Today I learned Rippin Richie has since started an 80’s cover band that became one of the hippest acts in Greenville. I believe it is called RetroVertigo. Leave it to Rippin Richie to continue reinventing himself. He’s one of the smoothest dancers around.

In fact, there’s video proof. Here’s the three of us jamming out in front of a tank. (Since I have no moves, I simply mimed.)

The 2006 Breakdance Summit with Robot and Rippin' Richie

The 2006 Breakdance Summit with Robot and Rippin' Richie

Blackout

August 1, 2009

Being at work yesterday sans-the internets felt as if I’d gotten a pair of male anatomical features cut off. (Not that I would really know, but it was an apt hyperbole.) We’re still in the midst of an ongoing company-wide internet meltdown. Started at 2am Friday morning and it continues, affecting The Dallas Morning News and something like twenty television stations in markets across the country. Awesome.

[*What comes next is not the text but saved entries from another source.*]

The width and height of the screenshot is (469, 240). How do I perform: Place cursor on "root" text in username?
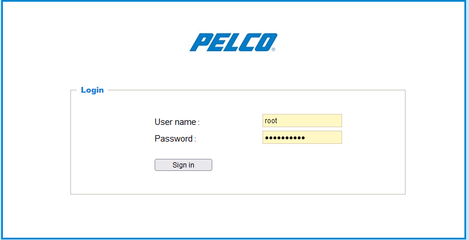coord(271,121)
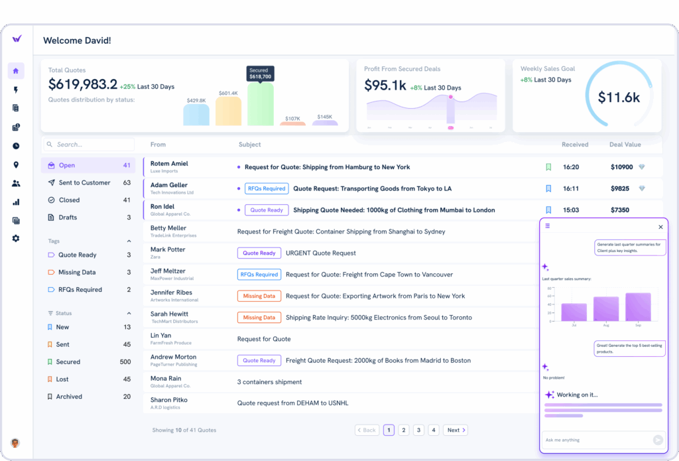Collapse the Status section
This screenshot has height=461, width=679.
[x=130, y=312]
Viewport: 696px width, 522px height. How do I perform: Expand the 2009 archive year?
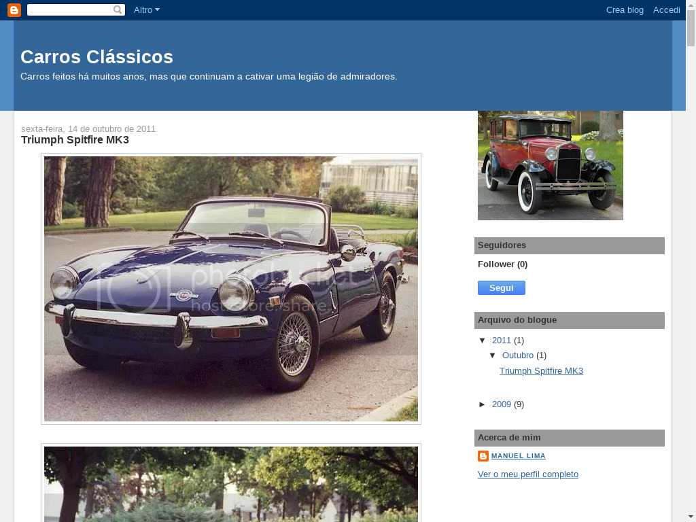(x=483, y=404)
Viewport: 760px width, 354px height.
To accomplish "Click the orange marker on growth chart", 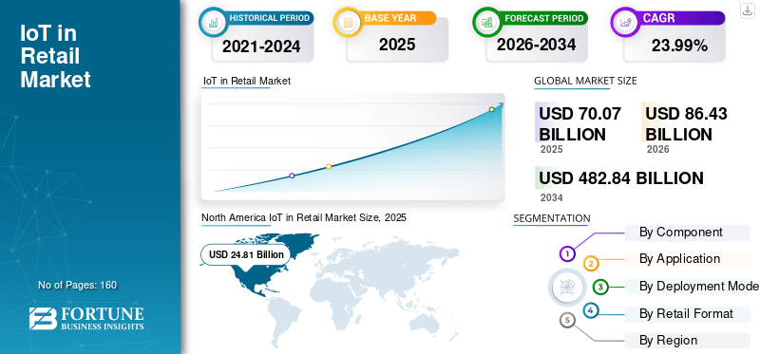I will pos(329,167).
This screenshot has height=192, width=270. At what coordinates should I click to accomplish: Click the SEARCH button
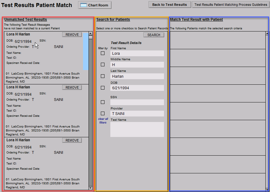click(x=154, y=35)
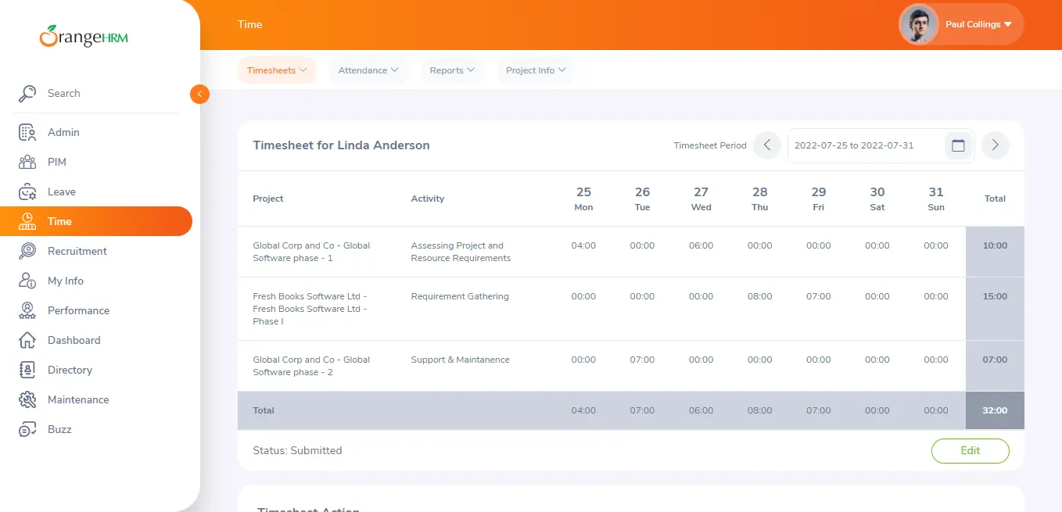
Task: Open the Reports dropdown
Action: pos(452,70)
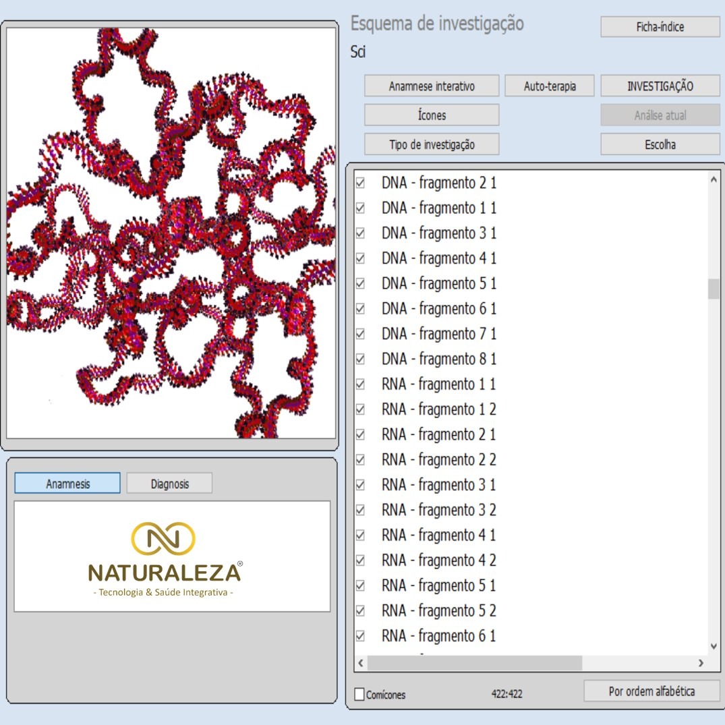Image resolution: width=725 pixels, height=725 pixels.
Task: Switch to the Diagnosis tab
Action: (169, 484)
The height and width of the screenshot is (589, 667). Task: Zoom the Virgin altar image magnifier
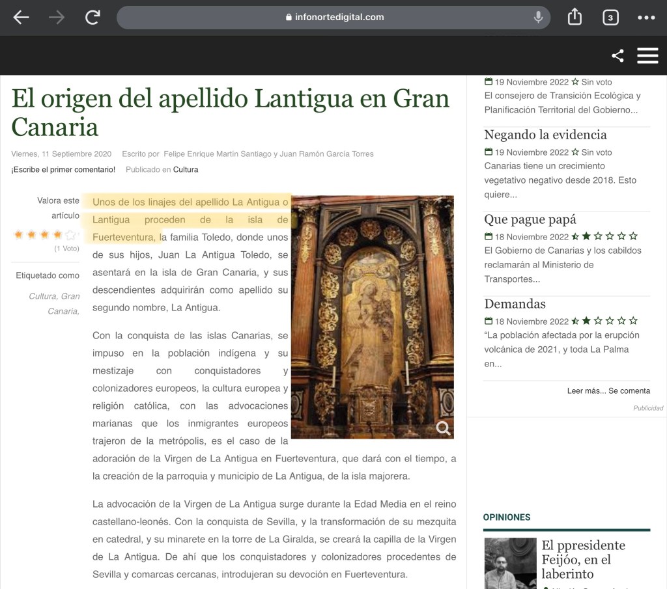pos(443,428)
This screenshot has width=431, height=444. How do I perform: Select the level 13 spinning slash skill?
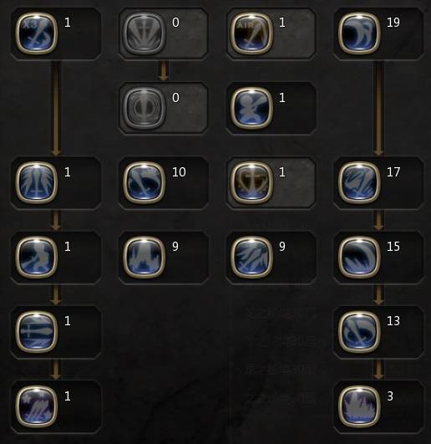pos(359,332)
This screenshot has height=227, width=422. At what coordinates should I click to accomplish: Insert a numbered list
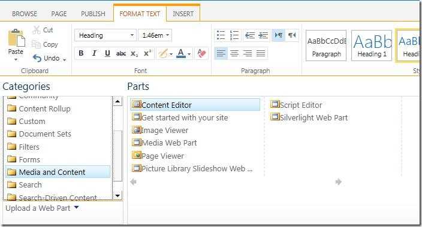[234, 35]
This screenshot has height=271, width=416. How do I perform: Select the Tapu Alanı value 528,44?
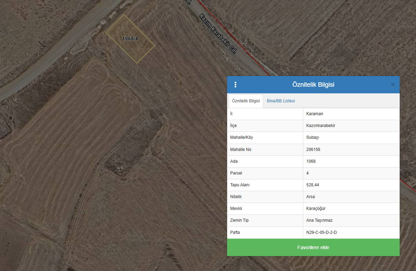tap(313, 185)
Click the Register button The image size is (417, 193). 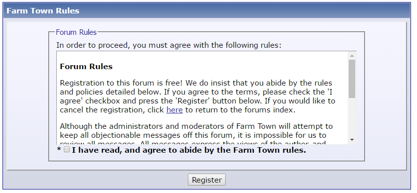(207, 180)
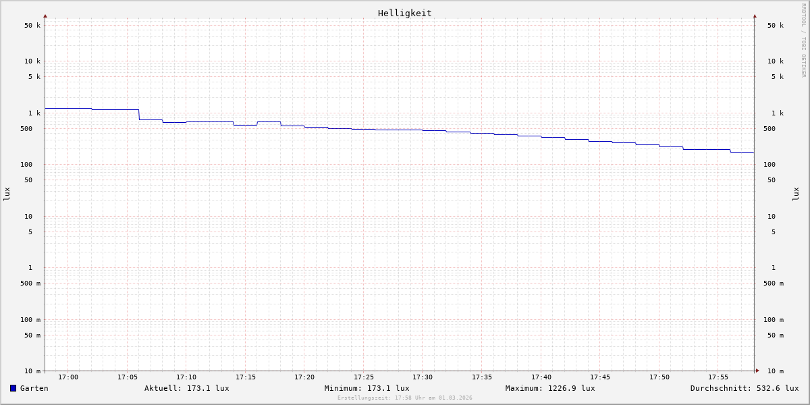Viewport: 810px width, 405px height.
Task: Click the 17:30 time axis label
Action: coord(423,377)
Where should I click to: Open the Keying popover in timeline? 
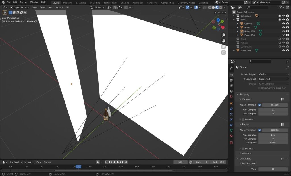[x=28, y=162]
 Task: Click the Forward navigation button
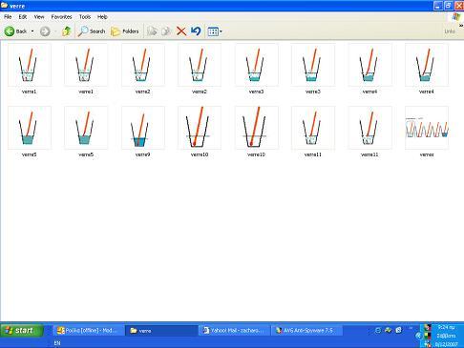pos(45,31)
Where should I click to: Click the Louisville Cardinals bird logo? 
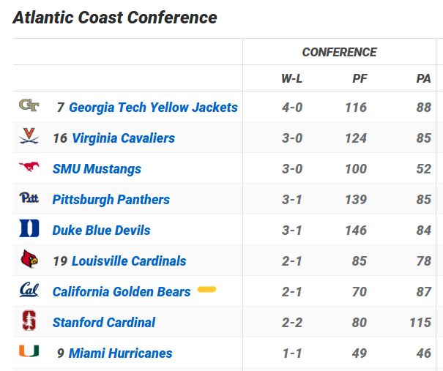click(29, 260)
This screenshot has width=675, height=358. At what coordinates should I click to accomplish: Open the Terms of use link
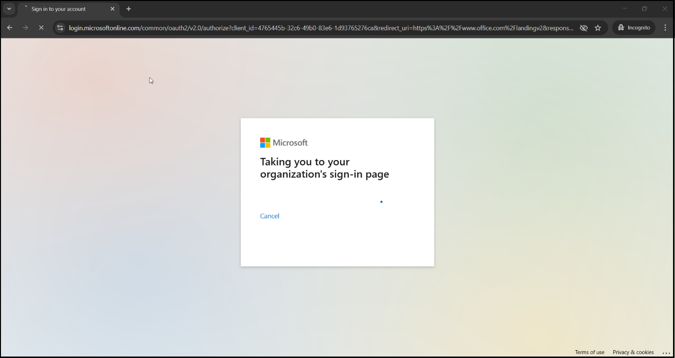[x=589, y=352]
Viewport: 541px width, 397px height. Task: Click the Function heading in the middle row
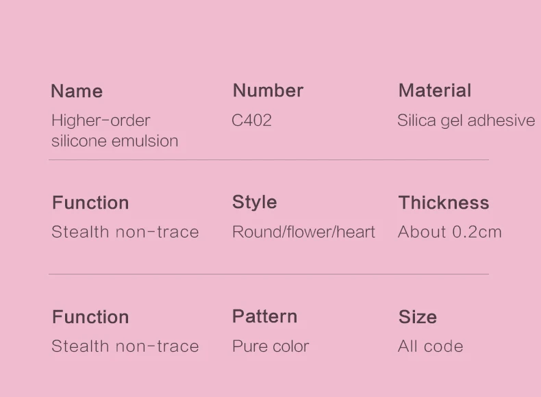(x=90, y=203)
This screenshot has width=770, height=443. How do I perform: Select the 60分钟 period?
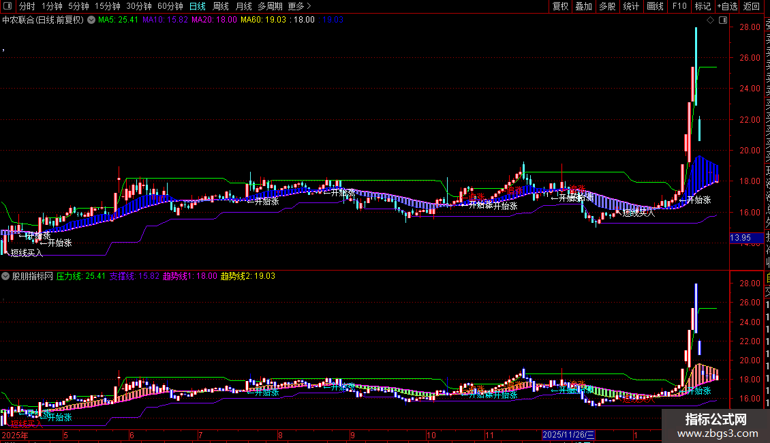tap(170, 6)
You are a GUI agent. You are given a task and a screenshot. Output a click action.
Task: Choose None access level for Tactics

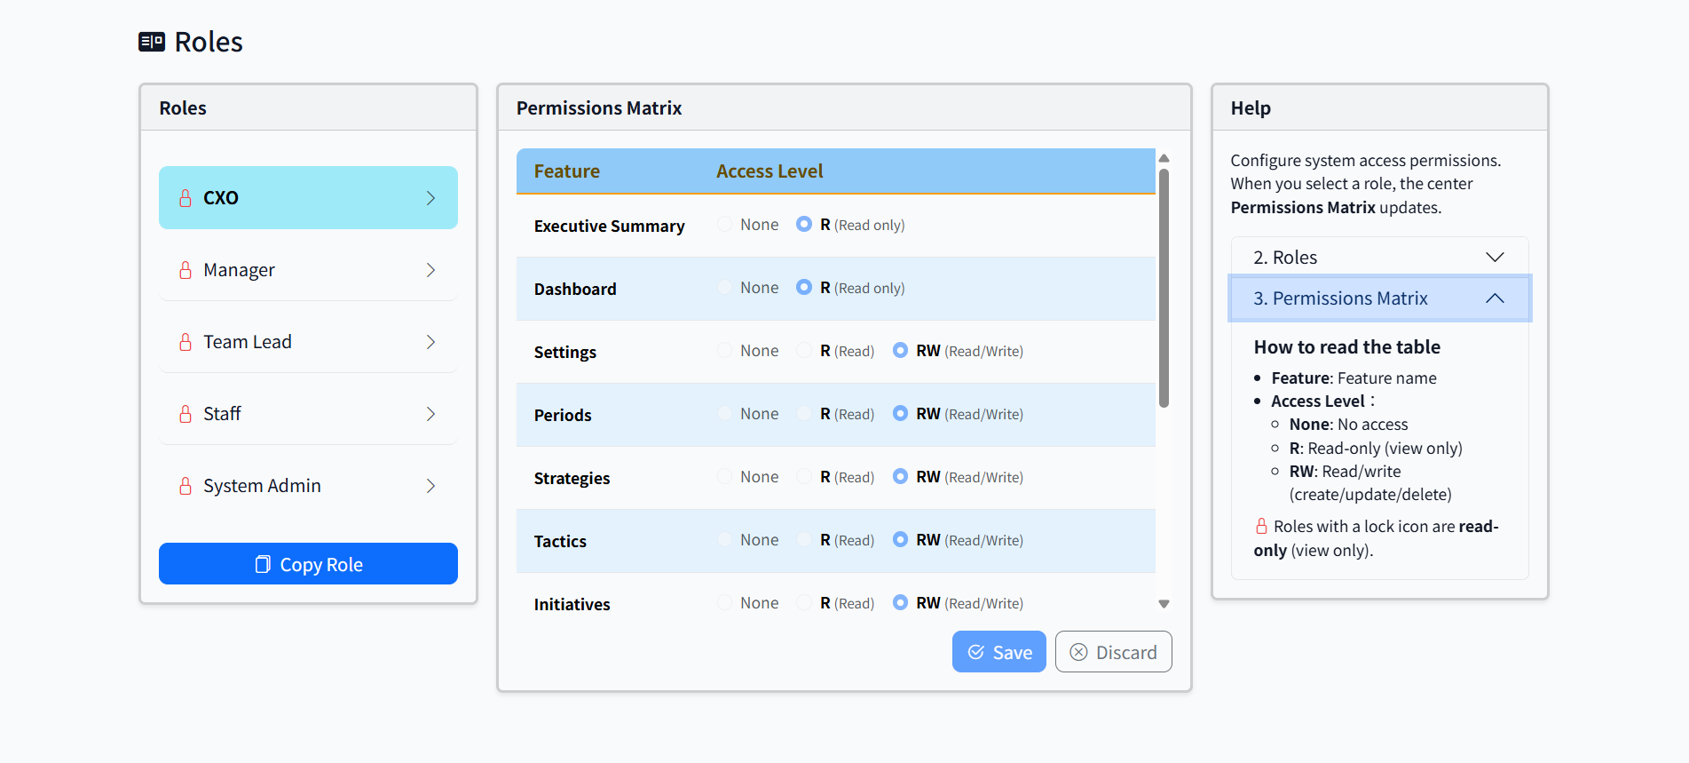(723, 539)
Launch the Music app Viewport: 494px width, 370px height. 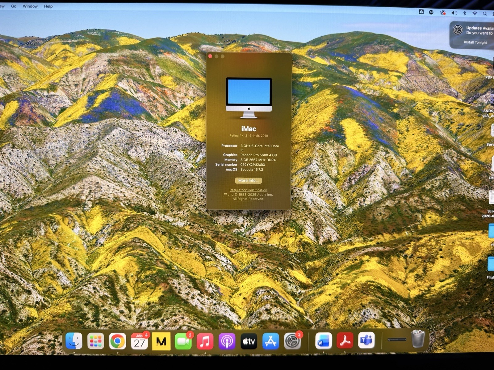pos(205,341)
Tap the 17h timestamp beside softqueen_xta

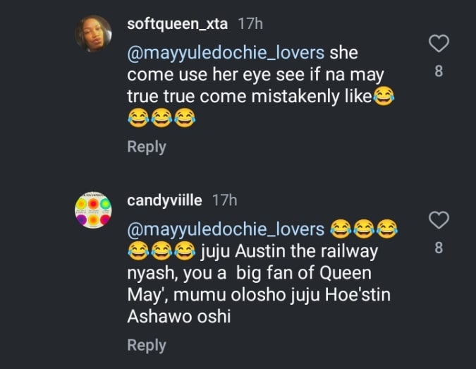250,23
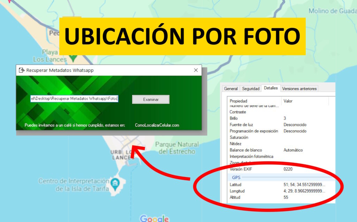This screenshot has height=222, width=357.
Task: Click the Recuperar Metadatos Whatsapp title bar icon
Action: coord(22,70)
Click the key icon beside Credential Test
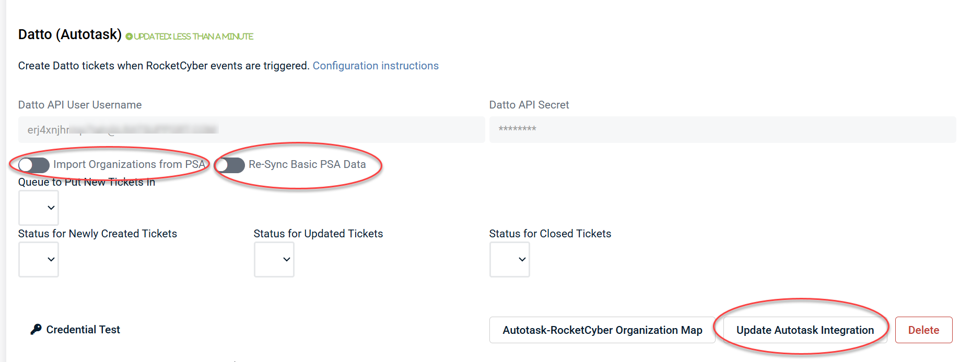 [36, 329]
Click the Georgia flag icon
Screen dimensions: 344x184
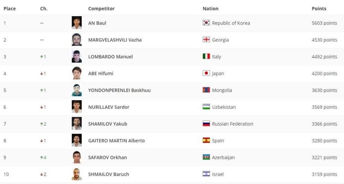point(206,40)
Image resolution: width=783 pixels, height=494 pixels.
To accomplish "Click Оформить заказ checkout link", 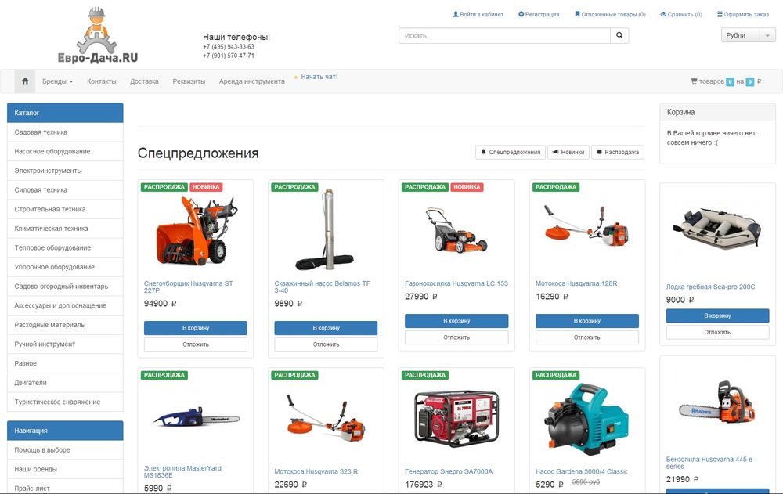I will [x=743, y=14].
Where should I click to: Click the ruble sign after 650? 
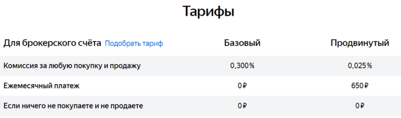pos(366,86)
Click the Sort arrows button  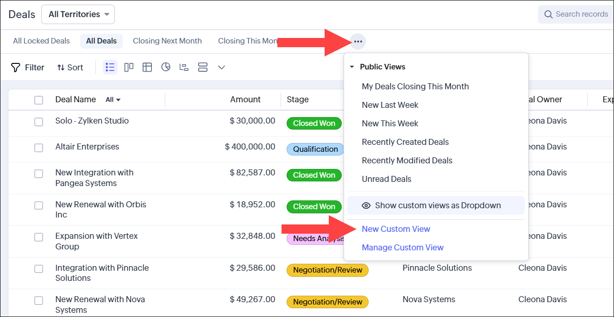pos(70,68)
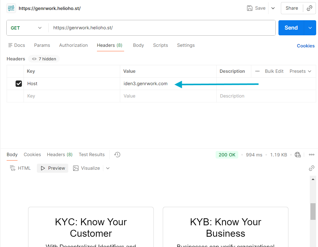This screenshot has width=318, height=247.
Task: Open the GET method dropdown
Action: pos(26,28)
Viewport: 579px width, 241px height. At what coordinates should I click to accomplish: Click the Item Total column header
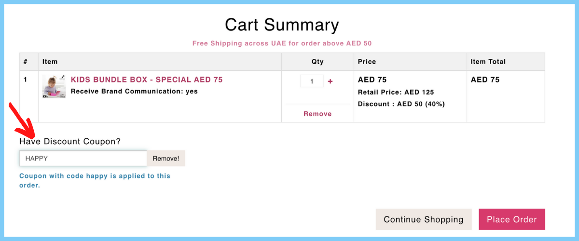488,62
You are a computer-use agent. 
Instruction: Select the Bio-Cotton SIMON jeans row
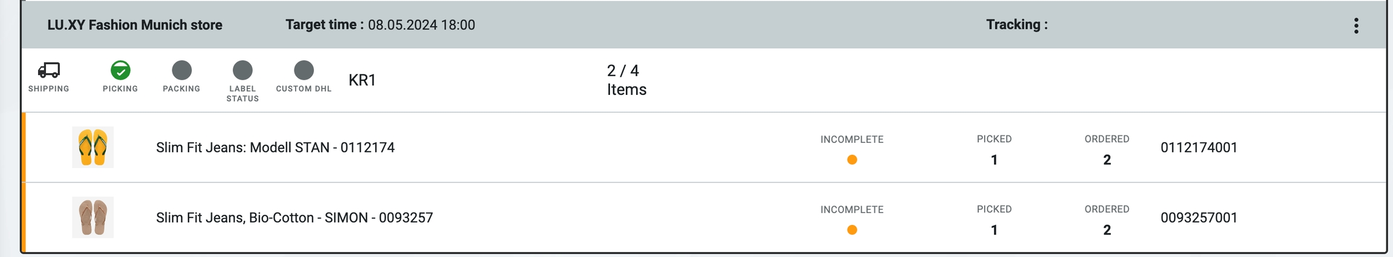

The incident makes me feel relieved to be headed to an organization that’s not so… corporate. My current company is dominant in the media world (and I’m proud of that), but also a behemoth whose many technologies and systems are inextricably linked. In this modern news age, when organizations need to be nimble to change with a smarter, more engaged and choosier audience, the behemoth structure gives individual stations very little control over what their web sites look like, which features can be offered (or not offered), where ads can be placed, etc. And it goes without saying that when something goes wrong, it affects everyone.

Internet or not, I’m sad to be leaving in two weeks. But after a trying and distracting day (I embarrassingly stood someone up at Starbucks), it was reassuring to find a post on Media Bullseye featuring my thoughts on Texas Tribune and going ‘beyond broadcast’. Mainly, it was nice to think about moving forward.